Listez ce que vous avez :
time rdc repo secret list --name my-app
Vous voyez les noms et les modes. Aucune valeur. La liste n’affiche jamais les valeurs.
L’intégrer dans compose
Ouvrez docker-compose.yml. Référencez les deux modes :
services:
api:
image: myapp:latest
environment:
DATABASE_HOST: ${REDIACC_SECRET_DB_HOST}
secrets:
- stripe_key
secrets:
stripe_key:
file: /var/run/rediacc/secrets/${REDIACC_NETWORK_ID}/STRIPE_KEY
${REDIACC_SECRET_DB_HOST} est le mode env : le wrapper compose de renet le développe depuis votre store de secrets au moment du déploiement.
Le bloc secrets: est le mode file, utilisant le mécanisme standard de Docker. Le chemin hôte utilise ${REDIACC_NETWORK_ID} pour que le même compose fonctionne pour les parents et les forks. Chaque fork a son propre identifiant réseau.
Déployez :
time rdc repo up --name my-app -m my-server
Vérifier dans le conteneur
Les deux modes devraient maintenant être dans le conteneur. Vérifiez le secret en mode env :
time rdc term connect -m my-server -r my-app -c 'docker exec $(docker ps -q -f name=api) printenv DATABASE_HOST'
postgres.internal. Le secret en mode env a atteint l’environnement du conteneur.
Maintenant celui en mode file :
time rdc term connect -m my-server -r my-app -c 'docker exec $(docker ps -q -f name=api) cat /run/secrets/stripe_key'
sk_test_xxx. Le fichier est monté via le mécanisme de secrets standard de Docker.
Vous ne pouvez jamais le relire
Maintenant, la partie qui surprend tout le monde :
time rdc repo secret get --name my-app --key STRIPE_KEY
Vous obtenez un digest. Pas la valeur. Il n’y a pas de flag qui le fait retourner la valeur. Il n’y a aucune commande qui vous donnera le texte en clair.
C’est le modèle GitHub Actions : en écriture seule. Vous pouvez prouver que vous connaissez un secret en passant --current <valeur> et en observant la précondition réussir. Vous ne pouvez pas demander à Rediacc de vous dire ce que c’est.
Perdu la valeur ? Ne regardez pas.

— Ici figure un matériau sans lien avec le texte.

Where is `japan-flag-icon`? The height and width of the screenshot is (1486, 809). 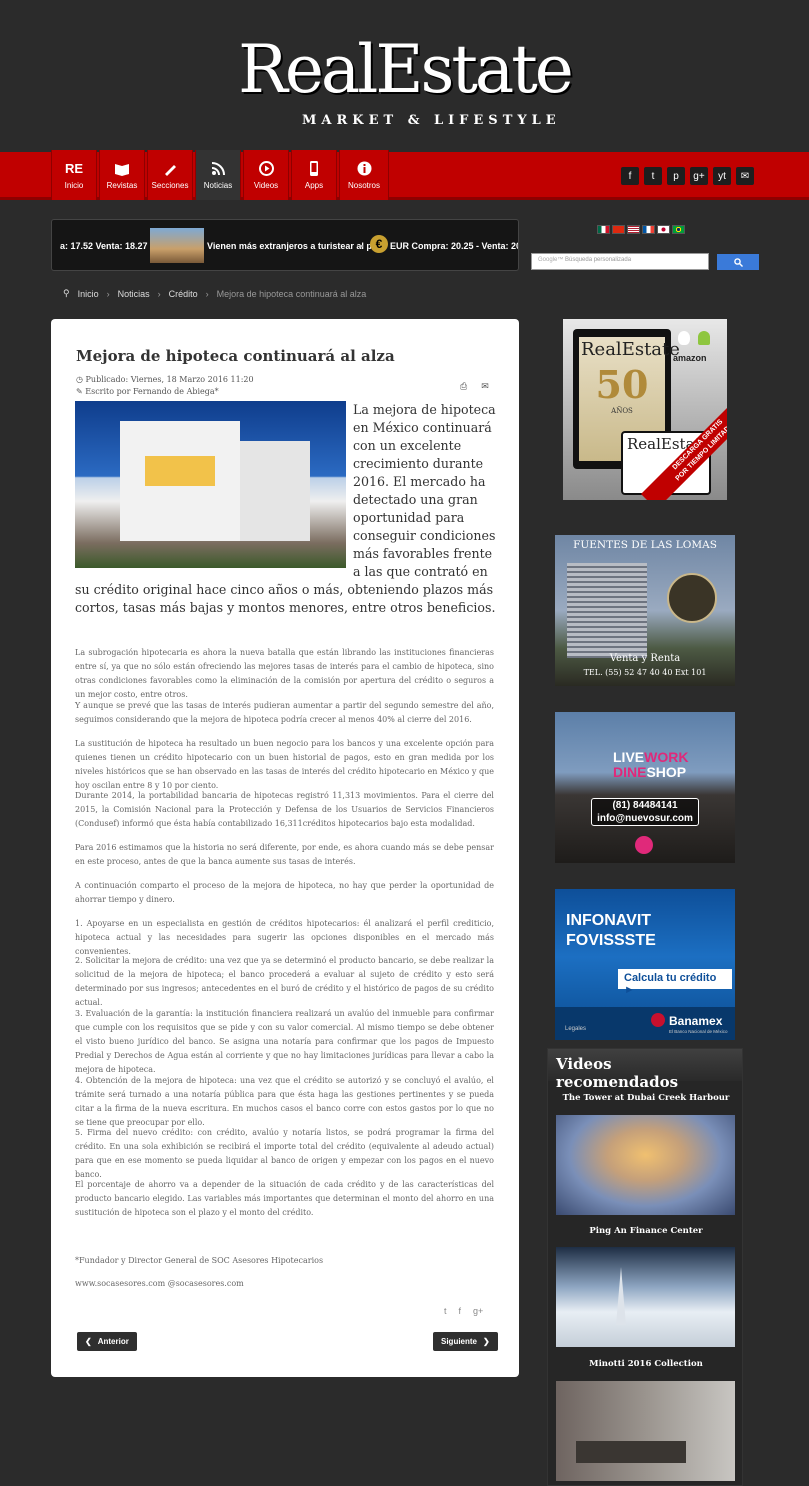
japan-flag-icon is located at coordinates (664, 230).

Faites une rotation.
time rdc repo secret set --name my-app --key STRIPE_KEY --value sk_test_new --mode file --rotate-secret
--rotate-secret ignore la précondition. Le journal d’audit marque l’opération comme une rotation : explicite, délibérée.
Si vous vous souvenez de l’ancienne valeur, prouvez-le plutôt :
time rdc repo secret set --name my-app --key STRIPE_KEY --value sk_test_new --mode file --current sk_test_xxx
C’est la voie la plus sûre. Elle détecte l’erreur “je suis dans le mauvais terminal”.
La révélation du fork
Vous souvenez-vous du piège ? Forkez le dépôt et regardez :
time rdc repo fork --parent my-app --tag test -m my-server
time rdc repo secret list --name my-app:test
Vide.
Le fork n’a pas de clé Stripe. Pas de mot de passe de base de données. Pas de token API. Les conteneurs du fork ne peuvent pas interpoler ${REDIACC_SECRET_STRIPE_KEY}. Le fichier à /var/run/rediacc/secrets/<fork-id>/STRIPE_KEY n’existe pas.

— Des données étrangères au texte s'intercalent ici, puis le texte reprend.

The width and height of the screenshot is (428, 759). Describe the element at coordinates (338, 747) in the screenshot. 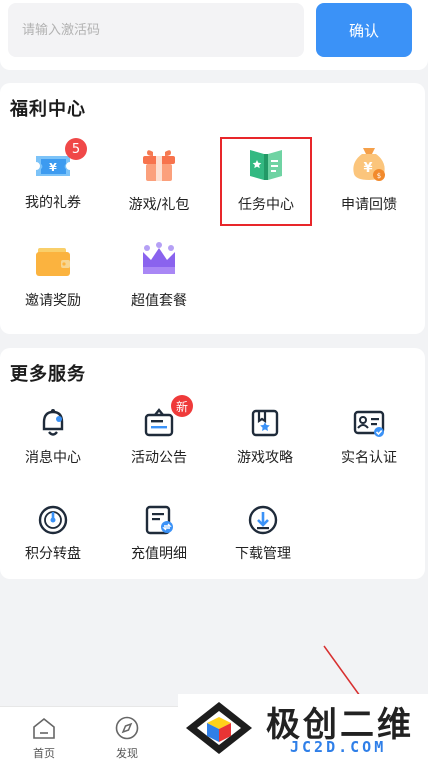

Le fork ne peut pas se faire passer pour vous.
Si vous voulez des secrets dans le fork pour les tests, définissez-les explicitement sur le fork avec des valeurs sandbox :
time rdc repo secret set --name my-app:test --key STRIPE_KEY --value sk_sandbox_yyy --mode file --current ""

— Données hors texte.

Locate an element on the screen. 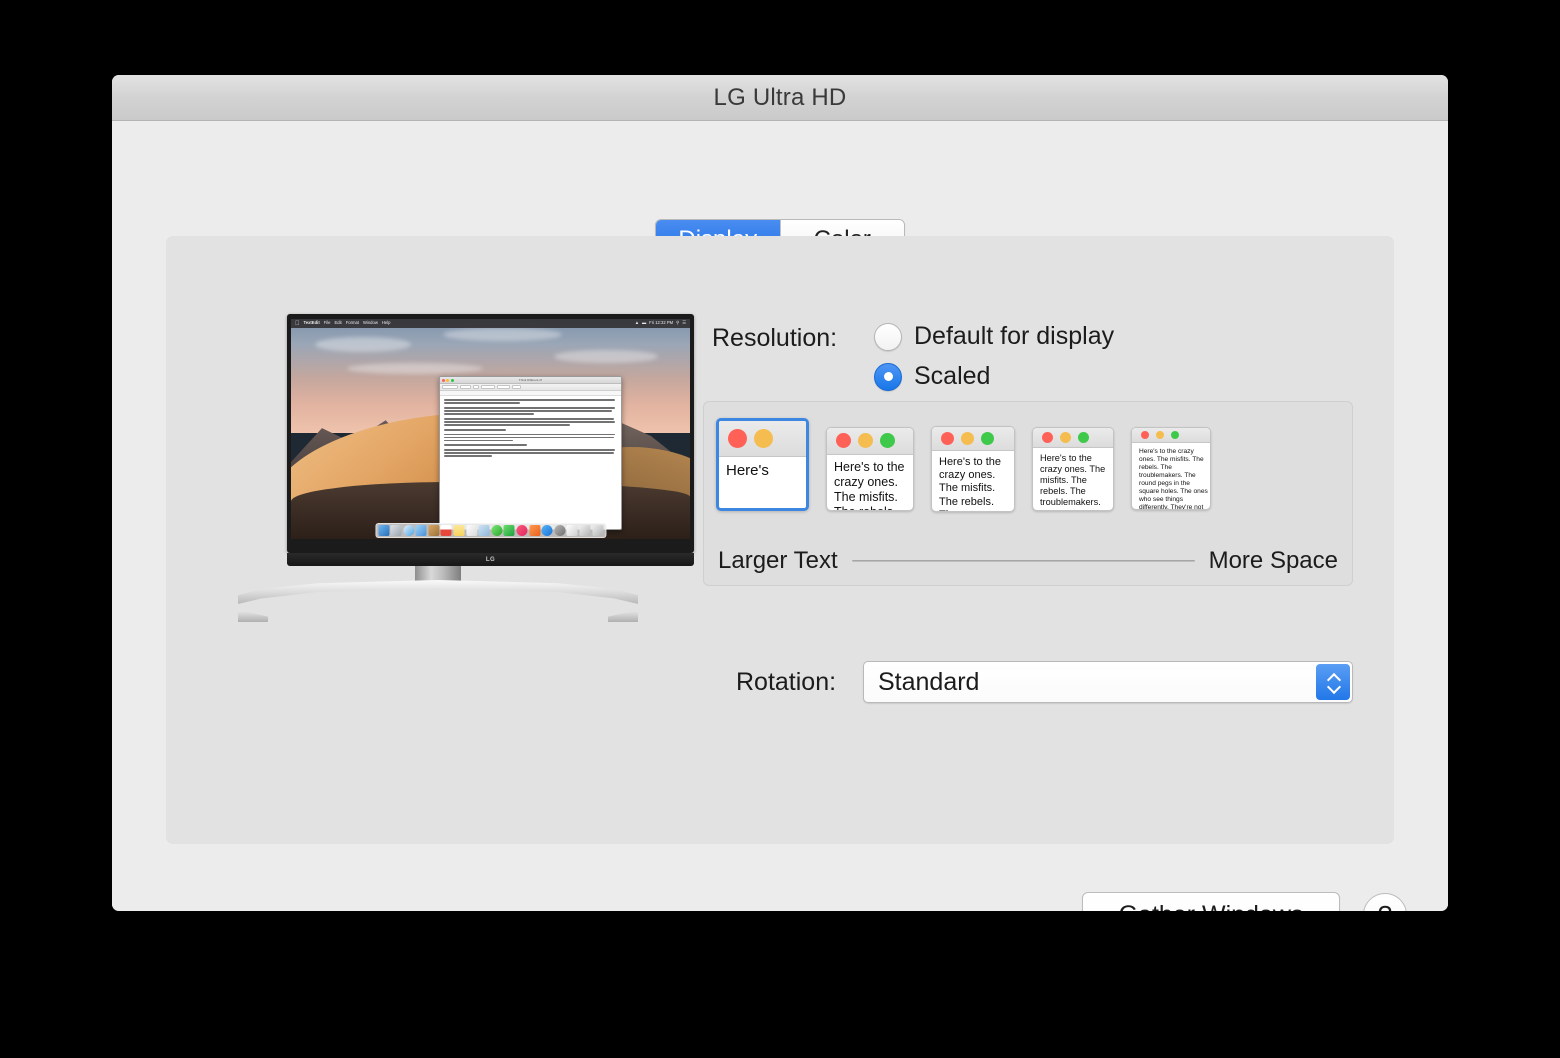 This screenshot has width=1560, height=1058. reminders-icon is located at coordinates (472, 530).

Maintenant le fork parle au sandbox Stripe. Les identifiants de production n’ont jamais quitté la production.
Résumé
rdc repo secretplace vos identifiants en dehors de l’image du dépôt.- Le fork ne peut pas y accéder.
getretourne un digest, jamais la valeur.- Faites une rotation si vous oubliez. Ne regardez pas.
Des secrets que le fork ne peut pas suivre.